Text section:
++++

[openstack-dev] [neutron] trunk api performance and scale measurments
Tidwell, Ryan
ryan.tidwell at hpe.com
Tue Dec 6 18:06:54 UTC 2016
Bence,
I had been meaning to go a little deeper with performance benchmarking, but I’ve been crunched for time. Thanks for doing this, this is some great analysis.
As Armando mentioned, L2pop seemed to be the biggest impediment to control plane performance. If I were to use trunks heavily in production I would consider A) not using overlays that would leverage L2pop (ie VLAN or flat segmentation) or B) disabling L2pop and dealing with the MAC learning overhead in the overlay. Another consideration is the rpc_timeout setting, I tested with rpc_timeout=300 and I didn’t really encounter any rpc_timeouts. However, there may be other reasons operators may have for not bumping rpc_timeout up that high.
I failed to make much mention of it in previous write-ups, but I also encountered scale issues with listing ports after a certain threshold. I haven’t gone back to identify where the tipping point is, but I did notice that Horizon began to really bog down as I added ports to the system. On the surface it didn’t seem to matter whether these ports were used as subports or not, the sheer volume of ports added to the system seemed to cause both Horizon and more importantly GET on v2.0/ports to really bog down.

++++

Exercise description:
Continue the mailing-list message about trunk API performance and scale from the point where it stops. The records that follow are separate material and have no connection to the message about trunk performance.

++++

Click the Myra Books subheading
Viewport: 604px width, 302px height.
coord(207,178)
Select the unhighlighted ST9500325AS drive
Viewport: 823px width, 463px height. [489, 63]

++++

Task output:
-Ryan
From: Armando M. [mailto:armamig at gmail.com]
Sent: Monday, December 05, 2016 8:37 AM
To: OpenStack Development Mailing List (not for usage questions) <openstack-dev at lists.openstack.org>
Subject: Re: [openstack-dev] [neutron] trunk api performance and scale measurments
On 5 December 2016 at 08:07, Jay Pipes <jaypipes at gmail.com<mailto:jaypipes at gmail.com>> wrote:
On 12/05/2016 10:59 AM, Bence Romsics wrote:
Hi,
I measured how the new trunk API scales with lots of subports. You can
find the results here:
https://wiki.openstack.org/wiki/Neutron_Trunk_API_Performance_and_Scaling
Hope you find it useful. There are several open ends, let me know if
you're interested in following up some of them.
Great info in there, Ben, thanks very much for sharing!
Bence,
Thanks for the wealth of information provided, I was looking forward to it! The results of the experimentation campaign makes me somewhat confident that trunk feature design is solid, or at least that is what it looks like! I'll look into why there is a penalty on port-list, because that's surprising for me too.
I also know that the QE team internally at HPE has done some perf testing (though I don't have results publicly available yet), but what I can share at this point is:
* They also disabled l2pop to push the boundaries of trunk deployments;
* They disabled OVS firewall (though for reasons orthogonal to scalability limits introduced by the functionality);
* They flipped back to ovsctl interface, as it turned out to be one of components that introduced some penalty. Since you use native interface, it'd be nice to see what happens if you flipped this switch too;
* RPC timeout of 300.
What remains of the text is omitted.